Dependence on historic ways of doing things and reliance on inflexible institutions and structures made the world beyond Brights Grove and ultimately the town itself painfully vulnerable. Relatively small disturbances pushed everything — all the old ways and some new ones — over the cliff. The inevitable collapse had happened.

Twentieth century economist Joseph Schumpeter named this scenario “the creative gale of destruction”.1 Collapse, he believed, of capitalist enterprises is inevitable and good, for it releases new energies, resources, and creative potential for rebirth and reorganization. Ecologists have chronicled the same story in the collapse, rebirth, and evolution of species and ecosystems. Brights Grove may be a mythical town but the progression of human and ecological systems toward an abysmal future is anything but imagined. It may become the stark reality of our children and grandchildren. What does this cyclic progression portend? Why do we fail to understand its inevitability? Can we come to understand that beyond our almost certain fate, rebirth is possible? What will come next? These are the life and death questions I seek to answer in this book.



2

In the copse of Ohio birches, he lay aside the book, and fell deeply asleep, his soul at rest in big bluestem and Indian grass. When he opened his eyes, the shade had lengthened. Clouds had gathered on the southwestern horizon. Humidity had risen. Ozone. He heard thunder in the distance. As always, he awoke pondering their plight, or was it their wealth of opportunity? As though preparing ground for tillage, he tried to clear his troubled mind, to hear himself think; to envision Kate, her life, her final note; to recall the high purpose and chaos of that fateful semester in 2013 and what had since befallen the world; and now to embrace the obstacles that daily challenged survivors.

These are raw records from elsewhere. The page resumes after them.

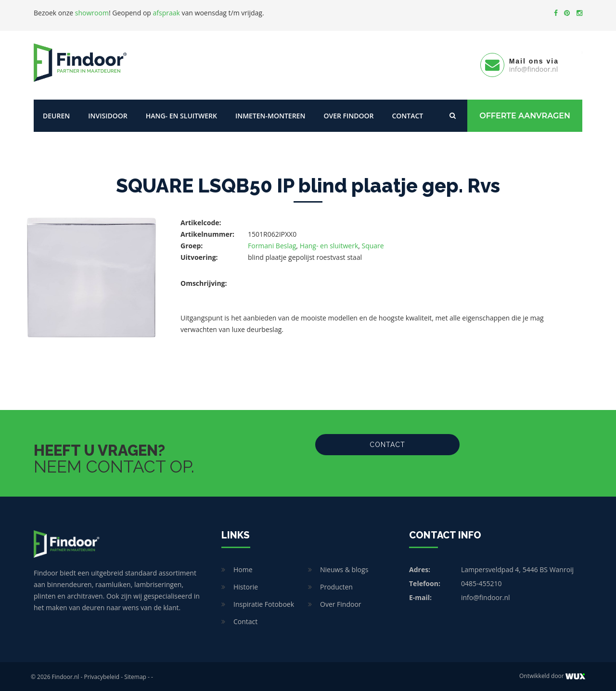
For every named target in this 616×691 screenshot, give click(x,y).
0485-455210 (481, 582)
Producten (336, 586)
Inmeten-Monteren (270, 114)
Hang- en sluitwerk (181, 114)
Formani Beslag (272, 244)
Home (243, 568)
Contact (407, 114)
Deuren (56, 114)
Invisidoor (107, 114)
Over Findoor (348, 114)
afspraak (167, 13)
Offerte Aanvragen (525, 114)
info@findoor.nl (486, 596)
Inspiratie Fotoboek (264, 603)
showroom (92, 13)
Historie (245, 586)
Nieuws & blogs (344, 568)
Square (373, 244)
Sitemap (135, 676)
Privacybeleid (102, 676)
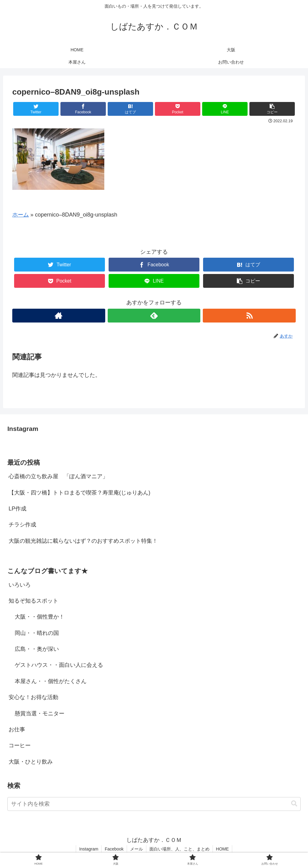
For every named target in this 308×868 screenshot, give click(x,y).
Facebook (114, 849)
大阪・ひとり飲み (31, 762)
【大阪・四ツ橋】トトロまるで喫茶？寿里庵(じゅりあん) (79, 493)
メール (136, 849)
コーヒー (20, 745)
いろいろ (20, 585)
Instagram (89, 849)
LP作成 (18, 508)
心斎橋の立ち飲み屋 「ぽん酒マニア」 (58, 476)
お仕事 (17, 730)
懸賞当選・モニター (39, 713)
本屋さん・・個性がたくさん (50, 681)
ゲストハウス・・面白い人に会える (59, 665)
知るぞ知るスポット (33, 601)
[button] (294, 804)
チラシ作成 (23, 525)
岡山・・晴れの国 (37, 633)
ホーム (21, 215)
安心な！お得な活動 (33, 697)
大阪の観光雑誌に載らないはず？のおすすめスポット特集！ (83, 541)
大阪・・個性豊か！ (39, 617)
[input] (154, 804)
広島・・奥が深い (37, 649)
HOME (223, 849)
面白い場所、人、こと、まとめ (179, 849)
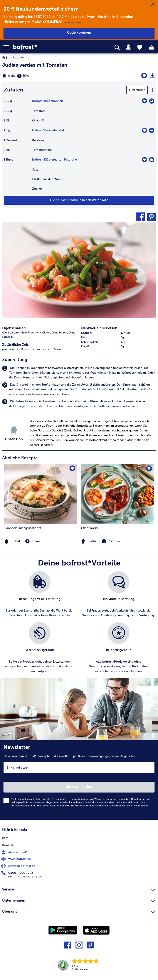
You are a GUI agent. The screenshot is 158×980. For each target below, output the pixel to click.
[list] (79, 624)
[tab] (128, 47)
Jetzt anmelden (79, 787)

In quiet repose, two decades after all hell broke loose, he reminded himself of the natural regeneration of this little valley. That times had been cruel for humans grabbed him by the throat every day: the losses incalculable, ineffable, his community down to a few dozen souls. He could write verses to rival Othello’s lamentation. Though the forests looked more like North Carolina than Ohio, the wild ones — the birds and soils and plants and animals, the river, and probably microorganisms and pathogens too, certainly the mosquitoes — were doing fine. Even as his heart grieved over all that was irreclaimable, it throbbed at the thought of reviving landscapes. But which of these two was more significant? Which yielded hope to abide another day? The resilience of nature, Stefan decided. If we make it, we are at best underlings in this picture.

Across the river, mourning doves began their evening coos, interrupting yet another aimless reverie and calling him to what he must do before he slept. A bald eagle flapped noisily out of an oak on the far bank as he rose and began to amble along the river toward the ones he loved.